Interestingly, the Big Four do poorly in Consumer Reports’ evaluation. Verizon, AT&T, and Sprint receive the lowest overall ratings and take the last three spots. T-Mobile doesn’t do much better.

This is surprising. The Big Four do terribly, even though most MVNOs are using the Big Four’s networks. Generally, I would expect the Big Four to offer network access to their direct subscribers that is as good or better than the access that MVNO subscribers receive.

It’s possible that the good ratings can be explained by MVNOs offering prices and customer service far better than the Big Four—making them deserving of the high ratings for reasons separate from network quality.

Testing the survey’s validity

To test the reliability of Consumer Reports methodology, we can compare MVNOs to the Big Four using only the metrics about network quality (ignoring measures of value, telemarketing call frequency, and support quality).

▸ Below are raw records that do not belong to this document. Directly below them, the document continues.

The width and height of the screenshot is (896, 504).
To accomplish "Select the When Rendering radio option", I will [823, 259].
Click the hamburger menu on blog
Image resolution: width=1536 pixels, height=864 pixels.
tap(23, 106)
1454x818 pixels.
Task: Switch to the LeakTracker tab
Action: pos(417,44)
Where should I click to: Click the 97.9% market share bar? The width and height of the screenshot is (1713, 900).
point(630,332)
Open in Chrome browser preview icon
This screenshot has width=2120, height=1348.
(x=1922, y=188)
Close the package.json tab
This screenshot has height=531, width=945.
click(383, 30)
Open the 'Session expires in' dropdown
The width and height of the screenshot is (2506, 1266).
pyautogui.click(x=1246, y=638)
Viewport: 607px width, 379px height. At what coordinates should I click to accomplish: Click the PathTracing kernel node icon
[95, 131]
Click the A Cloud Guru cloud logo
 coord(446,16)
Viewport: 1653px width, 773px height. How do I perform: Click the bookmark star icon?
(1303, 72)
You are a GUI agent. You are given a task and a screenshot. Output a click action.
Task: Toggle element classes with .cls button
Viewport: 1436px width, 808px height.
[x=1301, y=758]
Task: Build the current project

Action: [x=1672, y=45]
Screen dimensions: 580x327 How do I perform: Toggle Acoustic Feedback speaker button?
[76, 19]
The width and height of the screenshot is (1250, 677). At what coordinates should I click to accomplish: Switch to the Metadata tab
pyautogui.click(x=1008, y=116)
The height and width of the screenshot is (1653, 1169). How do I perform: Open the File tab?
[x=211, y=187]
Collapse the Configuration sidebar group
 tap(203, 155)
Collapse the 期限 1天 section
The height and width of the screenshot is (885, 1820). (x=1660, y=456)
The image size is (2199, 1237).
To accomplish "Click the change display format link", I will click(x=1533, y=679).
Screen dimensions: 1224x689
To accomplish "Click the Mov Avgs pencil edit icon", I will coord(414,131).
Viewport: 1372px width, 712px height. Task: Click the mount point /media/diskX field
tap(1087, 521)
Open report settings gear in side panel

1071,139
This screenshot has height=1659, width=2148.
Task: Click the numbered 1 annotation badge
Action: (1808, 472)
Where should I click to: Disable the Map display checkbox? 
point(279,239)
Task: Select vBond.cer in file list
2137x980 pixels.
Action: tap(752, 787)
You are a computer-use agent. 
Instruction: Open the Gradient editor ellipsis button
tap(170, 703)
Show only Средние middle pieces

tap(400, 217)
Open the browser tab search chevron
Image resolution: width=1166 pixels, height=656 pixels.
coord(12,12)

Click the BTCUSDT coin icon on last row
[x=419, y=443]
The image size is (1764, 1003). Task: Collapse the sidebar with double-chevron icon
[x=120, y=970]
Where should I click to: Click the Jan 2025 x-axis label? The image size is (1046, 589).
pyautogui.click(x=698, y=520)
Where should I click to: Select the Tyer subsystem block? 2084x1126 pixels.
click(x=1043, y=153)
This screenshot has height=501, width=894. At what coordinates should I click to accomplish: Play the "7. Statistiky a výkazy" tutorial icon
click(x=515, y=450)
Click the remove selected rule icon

In many cases, MVNOs use more than one of the Big Four’s networks. However, several MVNOs use only one network, allowing for easy apples-to-apples comparisons.[3]

  • Boost Mobile is owned by Sprint.
  • Virgin Mobile is owned by Sprint.
  • Circket Wireless is owned by AT&T.
  • MetroPCS is owned by T-Mobile.
  • GreatCall runs exclusively on Verizon’s network.
  • Page Plus Cellular runs exclusively on Verizon’s network.

When comparing network quality ratings between these MVNOs and the companies that run their networks:

  • Boost Mobile’s ratings beat Sprint’s ratings in every category.
  • Virgin Mobile’s ratings beat Sprint’s ratings in every category.
  • Cricket Wireless’s ratings beat or tie AT&T’s ratings in every category.
  • MetroPCS’s ratings beat or tie T-Mobile’s ratings in every category.
  • GreatCall doesn’t have a rating for web quality due to insufficient data. GreatCall’s ratings match or beat Verizon in the other categories.
  • Page Plus Cellular doesn’t have a rating for web quality due to insufficient data. Page Plus’ ratings match or beat Verizon in the other categories.
World’s best stock photo.
Taken at face value, these are odd results. There are complicated stories you could tell to salvage the results, but I think it’s much more plausible that Consumer Reports’ surveys just don’t work well for evaluating the relative quality of cell phone service providers.

Why aren’t the results reliable?

I’m not sure why the surveys don’t work, but I see three promising explanations:

  • Metrics may not be evaluated independently. For example, consumers might take a service’s price into account when providing a rating of its voice quality.
  • Lack of objective evaluations. Consumers may not provide objective evaluations. Perhaps consumers are aware of some sort of general stigma about Sprint that unfairly affects how they evaluate Sprint’s quality (but that same stigma may not be applied to MVNOs that use Sprint’s network).
  • Selection bias. Individuals who subscribe to one carrier are probably, on average, different from individuals who subscribe to another carrier. Perhaps individuals who have used Carrier A tend to use small amounts of data and are lenient when rating data service quality. Individuals who have used Carrier B may get more upset about data quality issues. Consumer Cellular took the top spot in the 2017 rankings. I don’t think it’s coincidental that Consumer Cellular has pursued branding and marketing strategies to target senior citizens.[4]

Consumer Reports’ website gives the impression that their cell phone plan rankings will be reliable for comparison purposes.[5] They won’t be.

The ratings do capture whether survey respondents are happy with their services. However, the ratings have serious limitations for shoppers trying to assess whether they’ll be satisfied with a given service.

I suspect Consumer Reports’ ratings for other product categories that rely on similar surveys will also be unreliable. However, the concerns I’m raising only apply to a subset of Consumer Reports’ evaluations. A lot of Consumer Reports’ work is based on product testing rather than consumer surveys.